The author has been described by News Ltd as an "iconoclast", "Svengali", a pollie's "economist muse", and "pungently accurate". Fairfax says he is a "Renaissance man" and "one of Australia’s most respected analysts." Stephen Koukoulas concludes that he is "85% right", and "would make a great Opposition leader." Terry McCrann claims the author thinks "‘nuance’ is a trendy village in the south of France", but can be "scintillating" when he thinks "clearly". The ACTU reckons he’s "an enigma wrapped in a Bloomberg terminal, wrapped in some apparently well-honed abs."

Thursday, September 1, 2011

RBA Stevens: Wages growth will have to slow if productivity stays low

Mr CIOBO: In terms of the RBA's tolerance level for wage growth, historically it is a combination of productivity growth plus inflation. With a trimming of productivity growth does that mean that what is effectively NAIRU is higher?

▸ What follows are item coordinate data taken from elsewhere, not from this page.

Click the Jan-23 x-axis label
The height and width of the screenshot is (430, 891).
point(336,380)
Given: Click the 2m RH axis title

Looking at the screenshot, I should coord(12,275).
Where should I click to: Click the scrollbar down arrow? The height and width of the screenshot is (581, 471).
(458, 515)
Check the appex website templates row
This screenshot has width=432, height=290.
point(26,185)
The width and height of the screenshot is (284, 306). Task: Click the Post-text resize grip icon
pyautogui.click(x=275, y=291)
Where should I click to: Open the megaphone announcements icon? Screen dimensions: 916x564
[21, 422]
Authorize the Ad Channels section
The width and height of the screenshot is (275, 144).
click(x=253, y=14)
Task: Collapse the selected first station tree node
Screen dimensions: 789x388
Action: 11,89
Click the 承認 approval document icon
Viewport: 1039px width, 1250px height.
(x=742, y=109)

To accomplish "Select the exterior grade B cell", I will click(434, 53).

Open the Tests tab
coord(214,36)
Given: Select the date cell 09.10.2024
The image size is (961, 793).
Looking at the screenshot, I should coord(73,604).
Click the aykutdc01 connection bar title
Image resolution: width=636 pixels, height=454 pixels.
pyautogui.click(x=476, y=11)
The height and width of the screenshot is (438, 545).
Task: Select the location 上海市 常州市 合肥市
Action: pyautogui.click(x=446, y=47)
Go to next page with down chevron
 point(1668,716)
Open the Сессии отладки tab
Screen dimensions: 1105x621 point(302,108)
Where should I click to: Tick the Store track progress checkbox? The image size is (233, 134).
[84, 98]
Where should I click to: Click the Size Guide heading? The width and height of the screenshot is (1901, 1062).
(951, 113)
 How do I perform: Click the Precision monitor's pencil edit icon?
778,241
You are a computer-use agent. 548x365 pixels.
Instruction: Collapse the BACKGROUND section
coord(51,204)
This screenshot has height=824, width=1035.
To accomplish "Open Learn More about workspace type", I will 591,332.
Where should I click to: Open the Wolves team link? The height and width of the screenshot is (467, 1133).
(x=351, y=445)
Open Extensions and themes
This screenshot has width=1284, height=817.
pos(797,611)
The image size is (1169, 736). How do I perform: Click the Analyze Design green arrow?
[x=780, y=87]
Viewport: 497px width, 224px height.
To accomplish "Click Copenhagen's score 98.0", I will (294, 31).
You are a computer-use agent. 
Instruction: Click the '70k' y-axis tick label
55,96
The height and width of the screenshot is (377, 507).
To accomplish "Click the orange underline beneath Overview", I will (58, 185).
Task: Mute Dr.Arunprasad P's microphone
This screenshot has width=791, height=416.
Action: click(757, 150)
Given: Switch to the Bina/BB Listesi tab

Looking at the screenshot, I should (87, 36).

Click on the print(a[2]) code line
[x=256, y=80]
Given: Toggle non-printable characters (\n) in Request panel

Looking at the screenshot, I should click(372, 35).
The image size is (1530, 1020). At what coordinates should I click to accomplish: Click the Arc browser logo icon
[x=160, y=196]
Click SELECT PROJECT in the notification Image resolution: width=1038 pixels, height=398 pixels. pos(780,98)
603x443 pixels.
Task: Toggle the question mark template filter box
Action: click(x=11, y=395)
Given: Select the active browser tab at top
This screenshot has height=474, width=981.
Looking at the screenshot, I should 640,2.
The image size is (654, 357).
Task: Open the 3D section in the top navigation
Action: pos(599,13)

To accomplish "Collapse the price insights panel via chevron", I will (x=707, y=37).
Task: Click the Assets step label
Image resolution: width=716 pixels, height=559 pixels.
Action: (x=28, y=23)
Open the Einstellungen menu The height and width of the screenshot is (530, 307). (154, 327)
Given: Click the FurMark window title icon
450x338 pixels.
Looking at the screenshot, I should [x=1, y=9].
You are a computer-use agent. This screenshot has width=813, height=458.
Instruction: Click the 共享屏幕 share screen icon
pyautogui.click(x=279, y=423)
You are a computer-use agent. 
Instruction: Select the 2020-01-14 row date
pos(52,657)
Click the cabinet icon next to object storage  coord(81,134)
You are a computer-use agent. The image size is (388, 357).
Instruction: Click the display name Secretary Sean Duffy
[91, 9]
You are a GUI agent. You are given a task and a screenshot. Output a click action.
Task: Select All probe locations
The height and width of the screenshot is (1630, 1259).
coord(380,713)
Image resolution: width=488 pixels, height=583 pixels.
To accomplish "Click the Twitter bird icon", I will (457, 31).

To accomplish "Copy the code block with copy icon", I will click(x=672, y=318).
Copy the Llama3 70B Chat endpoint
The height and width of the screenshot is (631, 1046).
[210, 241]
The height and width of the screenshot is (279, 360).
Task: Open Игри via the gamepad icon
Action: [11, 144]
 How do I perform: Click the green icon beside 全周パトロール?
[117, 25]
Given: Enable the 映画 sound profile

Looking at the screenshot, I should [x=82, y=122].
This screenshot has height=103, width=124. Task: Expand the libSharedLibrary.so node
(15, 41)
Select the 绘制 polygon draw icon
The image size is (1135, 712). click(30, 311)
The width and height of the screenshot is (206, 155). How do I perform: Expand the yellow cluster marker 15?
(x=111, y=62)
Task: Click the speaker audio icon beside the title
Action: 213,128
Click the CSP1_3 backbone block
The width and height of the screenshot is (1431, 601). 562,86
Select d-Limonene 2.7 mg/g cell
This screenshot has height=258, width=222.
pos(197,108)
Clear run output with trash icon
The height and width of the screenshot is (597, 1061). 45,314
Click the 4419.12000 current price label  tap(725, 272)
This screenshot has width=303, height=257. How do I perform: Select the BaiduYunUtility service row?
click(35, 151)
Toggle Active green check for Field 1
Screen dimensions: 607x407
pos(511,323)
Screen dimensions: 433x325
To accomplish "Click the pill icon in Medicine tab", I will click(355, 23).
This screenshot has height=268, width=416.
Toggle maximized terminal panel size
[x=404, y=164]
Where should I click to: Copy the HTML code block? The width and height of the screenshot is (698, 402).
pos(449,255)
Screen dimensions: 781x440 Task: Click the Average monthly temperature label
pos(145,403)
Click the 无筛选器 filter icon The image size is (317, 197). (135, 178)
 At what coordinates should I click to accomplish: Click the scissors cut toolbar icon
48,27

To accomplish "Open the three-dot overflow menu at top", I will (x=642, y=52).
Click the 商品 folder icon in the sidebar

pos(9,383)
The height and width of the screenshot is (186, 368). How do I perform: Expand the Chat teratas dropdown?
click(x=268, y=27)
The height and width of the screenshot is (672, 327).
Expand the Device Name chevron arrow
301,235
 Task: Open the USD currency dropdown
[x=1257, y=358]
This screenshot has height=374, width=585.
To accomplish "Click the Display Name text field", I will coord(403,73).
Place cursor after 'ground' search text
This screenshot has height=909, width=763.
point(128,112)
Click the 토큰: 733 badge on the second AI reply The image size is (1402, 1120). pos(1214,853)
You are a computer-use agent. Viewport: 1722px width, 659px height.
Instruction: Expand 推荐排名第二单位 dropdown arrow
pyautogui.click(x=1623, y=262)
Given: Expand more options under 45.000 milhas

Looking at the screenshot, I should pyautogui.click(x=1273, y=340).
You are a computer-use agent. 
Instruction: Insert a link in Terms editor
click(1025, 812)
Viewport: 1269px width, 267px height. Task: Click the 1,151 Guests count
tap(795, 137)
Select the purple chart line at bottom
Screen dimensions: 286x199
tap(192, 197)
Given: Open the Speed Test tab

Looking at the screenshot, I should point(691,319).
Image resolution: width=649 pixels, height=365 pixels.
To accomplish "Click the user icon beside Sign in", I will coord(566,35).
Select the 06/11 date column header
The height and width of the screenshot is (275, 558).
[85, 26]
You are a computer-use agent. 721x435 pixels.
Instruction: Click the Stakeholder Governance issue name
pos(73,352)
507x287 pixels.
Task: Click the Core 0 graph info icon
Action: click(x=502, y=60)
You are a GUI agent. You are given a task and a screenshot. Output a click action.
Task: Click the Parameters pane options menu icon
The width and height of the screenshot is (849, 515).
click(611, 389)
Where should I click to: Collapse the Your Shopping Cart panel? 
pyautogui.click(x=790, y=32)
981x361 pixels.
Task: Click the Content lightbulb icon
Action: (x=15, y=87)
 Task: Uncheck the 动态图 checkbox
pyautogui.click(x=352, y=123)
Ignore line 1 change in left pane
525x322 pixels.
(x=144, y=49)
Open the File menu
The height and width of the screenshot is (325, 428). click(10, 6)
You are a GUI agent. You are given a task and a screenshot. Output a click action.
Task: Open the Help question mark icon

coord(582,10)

Mr Stevens: I think what it means, if the hypothesis is that productivity growth is permanently lower, is that then the rate of nominal wage growth that everybody has been accustomed to will not be consistent with the inflation target any more unless some other factor is at work providing an offset. That factor could be a rise in currency but it would have to keep rising not just rise once [CJ: I have previously explained that the currency cannot substitute for rate hikes unless it consistently increases]. It is quite an important question. I would not pin this just on labour productivity, multifactor productivity generally has slowed down.